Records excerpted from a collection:
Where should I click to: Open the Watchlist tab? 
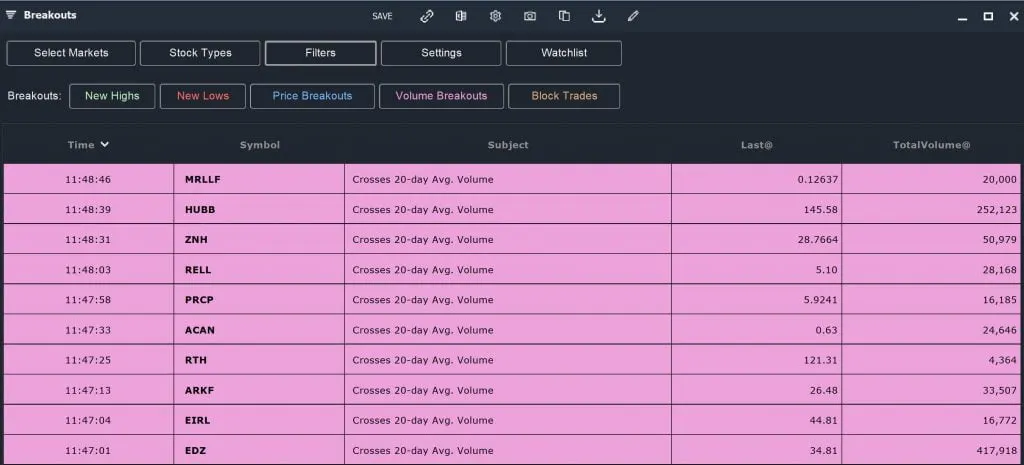[564, 53]
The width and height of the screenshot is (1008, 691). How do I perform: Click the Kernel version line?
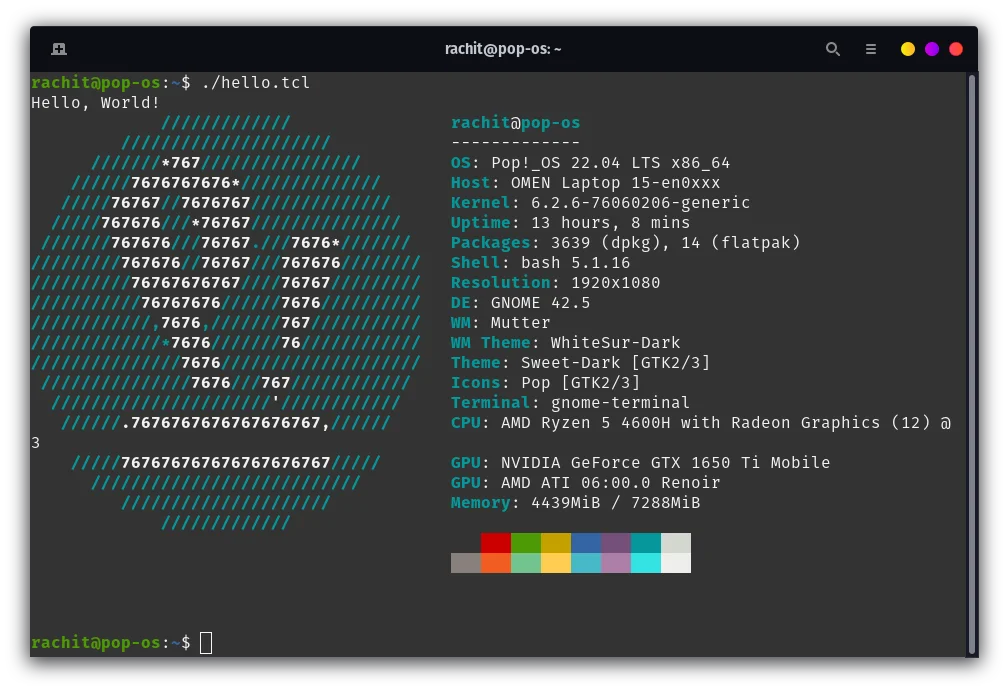point(600,202)
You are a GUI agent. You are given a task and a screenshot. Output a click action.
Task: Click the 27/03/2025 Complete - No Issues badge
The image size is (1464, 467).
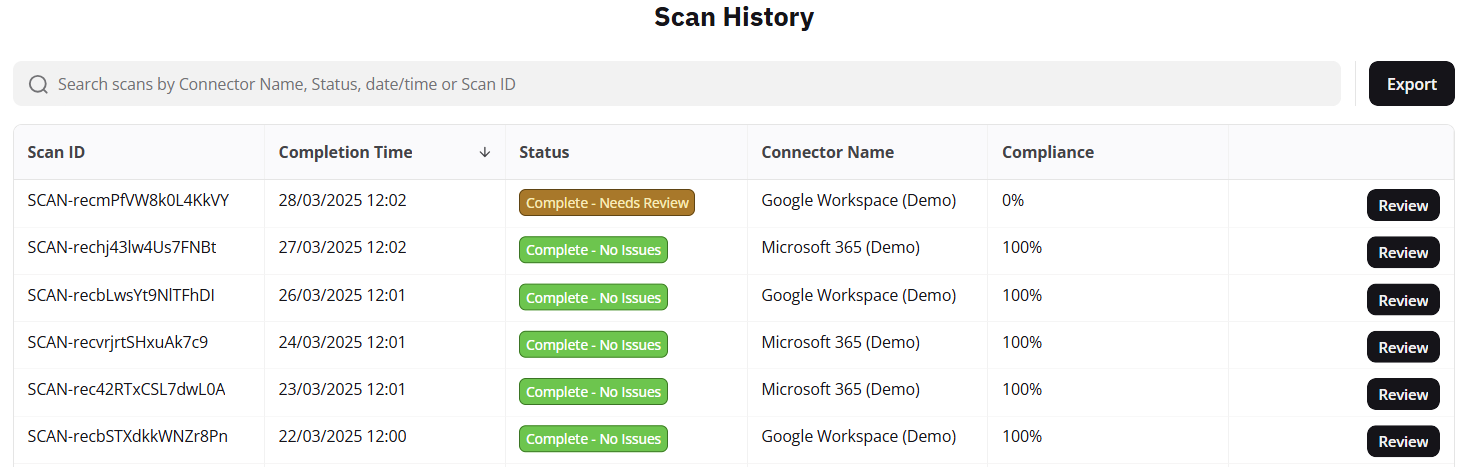pyautogui.click(x=593, y=250)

Problem requirements: Write out every entry above exactly, minus the pictures.

Solution to the problem:
Where should I click to: Open the Watchlist tab? 
[564, 53]
The width and height of the screenshot is (1008, 691). How do I perform: Click the Kernel version line?
point(600,202)
You are a GUI agent. You are given a task and a screenshot. Output a click action.
Task: Click the 27/03/2025 Complete - No Issues badge
The image size is (1464, 467).
pyautogui.click(x=593, y=250)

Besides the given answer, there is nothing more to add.